We see this even more so when examining the second component as well as the rest of the components and their associated explained variance as in the images below. The second components in general continue to capture more and more of the variance, this presumably means our basic convolutional network and the associated feature maps are more susceptible to noise than we would anticipate for a model that we believe would be generalizing. While we see these values somewhat plateau for the rest of the components around where the train and test loss converge (shown in the last image), we also find that this convergence is much more gradual for the later layers which could possibly mean that the model is learning to filter out more of this gaussian noise without being explicitly trained to do (and could have implications related to generalization as well as adversarial defenses). Regardless more rigorious experimentation and evidence is needed to justify these claims.

This last image is interesting in part due not to the magnitudes of the singular values, but rather their rate of change. If we were using a group of images that were not perturbed we would see all but the first singular values be 0 and this singular value would increase with magnitude as the trained weights amplify this signal with no noise. Rather what we see with a group of perturbed images is the first singular value dropping initially and more volatility in general for the initial epochs until it gradually begins to rise around where the train and test loss converge (train and test loss not to scale on SVD plot, superimposed only for clarity). You can take this to possibly mean that there is an almost gradual shift from the network changing from memorizing the input data to more gradually becoming a network that you would describe as generalizable. Rather than the network being one or the other, there is a spectrum between these two and possibly ways to track this during training and testing.

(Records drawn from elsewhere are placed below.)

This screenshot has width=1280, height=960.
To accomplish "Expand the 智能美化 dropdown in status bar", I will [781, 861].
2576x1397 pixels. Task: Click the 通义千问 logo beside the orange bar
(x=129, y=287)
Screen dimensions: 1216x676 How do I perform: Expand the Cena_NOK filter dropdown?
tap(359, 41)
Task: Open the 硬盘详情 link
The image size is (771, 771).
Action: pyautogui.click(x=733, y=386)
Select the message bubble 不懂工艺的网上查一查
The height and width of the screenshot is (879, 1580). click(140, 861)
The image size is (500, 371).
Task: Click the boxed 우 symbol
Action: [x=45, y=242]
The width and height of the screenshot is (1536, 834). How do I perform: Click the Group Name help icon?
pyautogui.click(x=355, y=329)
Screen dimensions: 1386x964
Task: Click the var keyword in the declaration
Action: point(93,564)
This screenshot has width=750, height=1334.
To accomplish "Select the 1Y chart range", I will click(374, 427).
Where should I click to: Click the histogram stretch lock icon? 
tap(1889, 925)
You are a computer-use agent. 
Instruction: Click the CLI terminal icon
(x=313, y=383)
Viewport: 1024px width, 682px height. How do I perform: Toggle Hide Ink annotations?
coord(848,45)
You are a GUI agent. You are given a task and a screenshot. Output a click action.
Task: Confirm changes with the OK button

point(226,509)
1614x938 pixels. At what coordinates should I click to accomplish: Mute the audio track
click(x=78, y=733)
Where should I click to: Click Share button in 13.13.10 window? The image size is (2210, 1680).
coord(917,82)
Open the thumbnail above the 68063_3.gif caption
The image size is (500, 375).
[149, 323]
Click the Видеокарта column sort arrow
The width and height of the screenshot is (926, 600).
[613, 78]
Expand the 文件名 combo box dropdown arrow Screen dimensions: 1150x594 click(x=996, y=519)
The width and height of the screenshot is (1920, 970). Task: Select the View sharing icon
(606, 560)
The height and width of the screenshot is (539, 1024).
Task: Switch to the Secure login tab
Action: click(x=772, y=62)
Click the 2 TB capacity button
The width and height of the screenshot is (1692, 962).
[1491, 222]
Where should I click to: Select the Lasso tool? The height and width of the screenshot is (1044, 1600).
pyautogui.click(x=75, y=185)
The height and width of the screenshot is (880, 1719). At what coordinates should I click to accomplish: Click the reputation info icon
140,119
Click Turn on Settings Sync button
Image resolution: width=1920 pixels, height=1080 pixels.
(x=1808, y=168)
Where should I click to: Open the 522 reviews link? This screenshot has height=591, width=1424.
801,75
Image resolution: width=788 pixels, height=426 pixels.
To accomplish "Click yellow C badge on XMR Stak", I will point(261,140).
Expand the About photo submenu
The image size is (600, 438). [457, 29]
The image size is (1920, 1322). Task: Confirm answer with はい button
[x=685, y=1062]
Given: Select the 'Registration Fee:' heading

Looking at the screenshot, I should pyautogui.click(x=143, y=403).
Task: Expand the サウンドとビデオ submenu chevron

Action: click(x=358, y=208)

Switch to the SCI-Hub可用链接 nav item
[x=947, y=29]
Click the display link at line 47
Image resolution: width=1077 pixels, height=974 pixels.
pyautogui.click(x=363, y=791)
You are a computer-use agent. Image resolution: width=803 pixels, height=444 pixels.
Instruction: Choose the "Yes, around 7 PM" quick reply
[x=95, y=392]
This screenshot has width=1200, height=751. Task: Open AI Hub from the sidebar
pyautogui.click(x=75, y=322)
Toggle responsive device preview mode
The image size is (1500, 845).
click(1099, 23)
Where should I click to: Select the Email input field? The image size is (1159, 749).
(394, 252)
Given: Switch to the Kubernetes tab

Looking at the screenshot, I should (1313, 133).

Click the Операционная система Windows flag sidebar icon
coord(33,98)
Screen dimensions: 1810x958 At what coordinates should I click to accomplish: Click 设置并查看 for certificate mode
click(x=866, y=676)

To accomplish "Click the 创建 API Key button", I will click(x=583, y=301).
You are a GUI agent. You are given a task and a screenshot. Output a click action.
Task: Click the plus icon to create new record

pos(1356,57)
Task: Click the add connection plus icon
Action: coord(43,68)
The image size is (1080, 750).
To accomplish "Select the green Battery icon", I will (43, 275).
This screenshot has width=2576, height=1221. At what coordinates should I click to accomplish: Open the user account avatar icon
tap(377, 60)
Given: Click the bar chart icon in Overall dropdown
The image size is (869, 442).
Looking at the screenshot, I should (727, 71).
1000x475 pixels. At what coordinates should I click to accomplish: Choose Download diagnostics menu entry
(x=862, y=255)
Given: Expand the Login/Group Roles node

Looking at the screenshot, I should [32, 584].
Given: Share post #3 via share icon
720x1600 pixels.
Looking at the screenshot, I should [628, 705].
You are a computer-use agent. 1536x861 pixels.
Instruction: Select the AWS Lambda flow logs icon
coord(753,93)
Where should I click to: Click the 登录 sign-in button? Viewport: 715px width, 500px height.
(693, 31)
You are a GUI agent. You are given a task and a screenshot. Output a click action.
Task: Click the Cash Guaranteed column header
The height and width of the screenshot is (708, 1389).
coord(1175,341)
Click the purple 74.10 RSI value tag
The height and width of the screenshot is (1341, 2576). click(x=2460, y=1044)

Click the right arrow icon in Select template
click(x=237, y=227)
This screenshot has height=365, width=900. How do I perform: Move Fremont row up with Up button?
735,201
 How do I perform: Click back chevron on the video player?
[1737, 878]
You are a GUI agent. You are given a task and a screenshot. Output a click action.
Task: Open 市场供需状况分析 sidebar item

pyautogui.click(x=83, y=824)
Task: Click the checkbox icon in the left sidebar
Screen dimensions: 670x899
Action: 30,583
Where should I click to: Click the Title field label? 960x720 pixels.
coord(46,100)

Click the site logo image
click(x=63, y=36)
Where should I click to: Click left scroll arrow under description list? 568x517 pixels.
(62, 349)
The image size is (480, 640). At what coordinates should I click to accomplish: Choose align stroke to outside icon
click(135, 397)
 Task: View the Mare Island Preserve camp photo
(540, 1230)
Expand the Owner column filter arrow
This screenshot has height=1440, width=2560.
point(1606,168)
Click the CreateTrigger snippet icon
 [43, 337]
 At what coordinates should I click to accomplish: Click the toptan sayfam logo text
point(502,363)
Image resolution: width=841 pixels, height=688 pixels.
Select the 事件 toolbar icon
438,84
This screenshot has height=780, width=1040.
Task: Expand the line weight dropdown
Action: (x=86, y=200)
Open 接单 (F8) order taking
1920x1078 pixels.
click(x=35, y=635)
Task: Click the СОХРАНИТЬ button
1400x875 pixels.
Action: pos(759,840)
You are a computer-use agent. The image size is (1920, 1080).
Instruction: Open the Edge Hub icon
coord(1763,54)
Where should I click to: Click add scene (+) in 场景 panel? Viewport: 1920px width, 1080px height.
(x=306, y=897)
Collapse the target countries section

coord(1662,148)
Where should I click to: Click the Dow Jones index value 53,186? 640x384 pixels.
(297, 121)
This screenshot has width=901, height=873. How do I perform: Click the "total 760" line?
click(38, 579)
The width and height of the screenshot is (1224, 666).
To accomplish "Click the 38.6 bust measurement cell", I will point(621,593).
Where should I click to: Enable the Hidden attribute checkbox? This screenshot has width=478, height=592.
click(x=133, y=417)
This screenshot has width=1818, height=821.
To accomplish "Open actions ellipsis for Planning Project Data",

The hope with the experiments thus far is to understand something about generalization and ability of the network to filter out something such as noise without being explicitly trained. Thinking of how many adversarial attacks that once they are known of, they can be more easily trained against but can bypass human with ease (for instance the CW2 Attack), we see a potential research avenue whereby monitoring the internal activations with approaches from traditional linear algebra as perhaps a way to tangentially monitor a network in the same way the single directions from one of the previous papers mentioned. Further research is indeed needed with the intent to show some form of monitoring of a model or a layer with a perturbed input (and adversarial attacks) and how even though the input may be minimally perturbed, we can understand whether the models inner representations are noticeably different than expected for a model that generalizes well.